[Start of Given passage]
September 2, 2006 -- A senior U.S. counternarcotics official says the illicit trade in opium and heroin threatens to destroy Afghanistan's fledgling democracy.

Doug Wankel, director of the U.S. counternarcotics task force in Afghanistan, says the country could be "taken down" by its drugs problem and evolve from its current narco-economy into a narco-state.

His comments come ahead of new UN opium crop data expected to show a massive increase in cultivation this year.

In other news, three people were wounded in eastern Afghanistan on September 2 when a car bomb exploded near a coalition convoy.

The wounded were a foreign soldier, an Afghan soldier, and an Afghan interpreter. The nationality of the coalition soldier was not released.

A spokesman for the U.S.-led coalition in Kabul could not confirm local police reports that the attack, in the Bati Kot district of Nangahar Province, had been carried out by a suicide bomber.
[End of Given passage]
[Start of Dataset extract]
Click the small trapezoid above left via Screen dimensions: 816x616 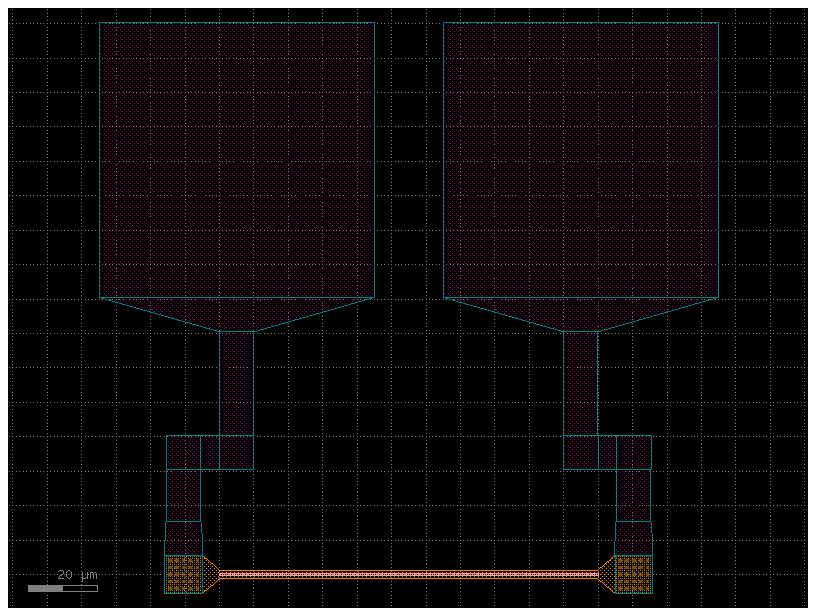183,538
[End of Dataset extract]
Problem statement:
Write the next part of the Afghanistan opium and security news report, picking up after its final sentence. The listing has no connection to the text.

Result of this exercise:
In another incident, NATO says one British soldier was killed and another seriously wounded in fighting in southern Afghanistan on September 1. The statement said militants attacked British soldiers in Helmand Province, where Britain has deployed nearly 4,000 troops as part of efforts to prevent the Taliban from reasserting its presence in Afghanistan.

In the southwestern province of Nimroz, four Afghan police officers and three suspected Taliban militants were killed on September 1 when militants ambushed a convoy. A district police chief was among those killed.